Das Hotel dann war recht nett. Einen Live-Feuerwehr-Einsatz konnten wir auch noch grad miterleben, weil am nächsten Tag irgendwo in einem Hotelzimmer wohl etwas vor sich hin mottete. Aha, mal original Firefighters in Aktion. Nett, aber das nervenschädigende schrille Kreischen der Feueralarmsirenen ... hätte nun wirklich nicht sein müssen. Dass der Hund davon nicht wahnsinnig wurde, liess mich doch kurz erstaunen ...

Nun gut, da mein Flugzeug eh nur alle zwei Tage flog, hiess es dann halt noch ne zweite Nacht bleiben. Immerhin verschaffte mir das am Zwischentag zusammen mit Freundin und Hund ein tolles und sehr leckeres Abendessen bei einem Chinesen, der sich edel in einem irgendwie herrschaftlichen alten Haus niederlassen konnte. Da war mir schon das Ambiente sehr angehm, vornehm ... und die Bediensteten sprachen wirklich Chinesisch. Das Essen war exquisit. Auch nicht grad günstig, doch der Tipp diesmal gerne gegeben.

Datenabschnitt:

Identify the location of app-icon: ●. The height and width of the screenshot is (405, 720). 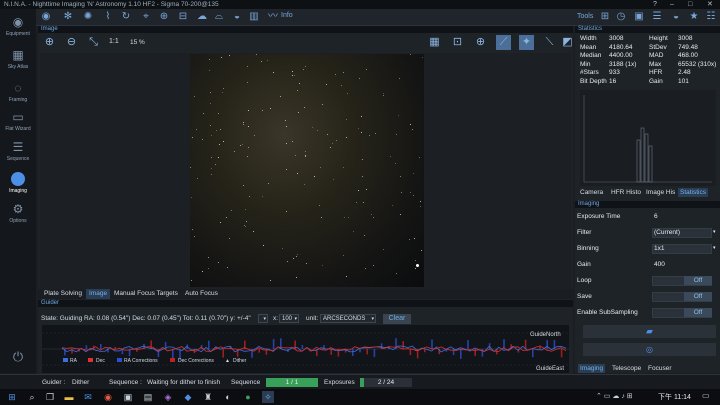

Deine Aufgabe: Gib aus dem Reisebericht den Wortlaut unverändert aus, beginnend mit „Das Hotel dann“ und fortlaufend bis einschließlich „kurz erstaunen ...“.

Antwort:
Das Hotel dann war recht nett. Einen Live-Feuerwehr-Einsatz konnten wir auch noch grad miterleben, weil am nächsten Tag irgendwo in einem Hotelzimmer wohl etwas vor sich hin mottete. Aha, mal original Firefighters in Aktion. Nett, aber das nervenschädigende schrille Kreischen der Feueralarmsirenen ... hätte nun wirklich nicht sein müssen. Dass der Hund davon nicht wahnsinnig wurde, liess mich doch kurz erstaunen ...